ACES: AI TechLab in Jupyter Notebooks
Overview
Instructor: Zhenhua He
Time: Tuesday, September 17, 2024 10:00AM-12:30PM CT
Location: Online using Zoom
Prerequisites: Current ACCESS ID, Python
This technology lab contains a set of sessions to help a new user start an AI project on the ACES cluster, a composable accelerator testbed at Texas A&M University. You will learn how to create and activate virtual environment, manipulate and visualize data with Pandas and Matplotlib, use Scikit-learn for linear regression and classification applications, and use Pytorch to create and train a simple image classification model with deep neural networks (DNN).
Course Materials
Presentation slides
The presentation slides are available as downloadable PDF files.

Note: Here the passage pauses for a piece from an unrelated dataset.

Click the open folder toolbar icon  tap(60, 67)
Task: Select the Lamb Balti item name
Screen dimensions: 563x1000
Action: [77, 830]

Learning Objectives and Agenda
In this course, participants will:
- Access the ACES cluster
- Learn to use JupyterLab app on ACES OpenOnDemand (OOD) portal
- Learn to load software modules and create virtual environment for AI/ML projects
- Learn two Python libraries (Pandas and Matplotlib) for data science
- Learn fundamentals of AI/ML
- Learn how to use the scikit-learn and keras libraries for ML and DL applications.
This session will be organized into four labs, as follows:
- Lab 1 - Jupyter Notebook (15 mins)
We will create and activate a virtual environment and run JupyterLab on the HPRC Portal.
- Lab 2 - Data Exploration (30 mins)
We will go through simple examples with two popular Python modules: Pandas and Matplotlib for simple data exploration.
- Lab 3 - Machine Learning (30 minutes)
We will learn to use scikit-learn for linear regression and classification applications.
- Lab 4 - Deep Learning (30 minutes)
We will learn how to use Pytorch to create and train a simple image classification model with deep neural networks (DNN).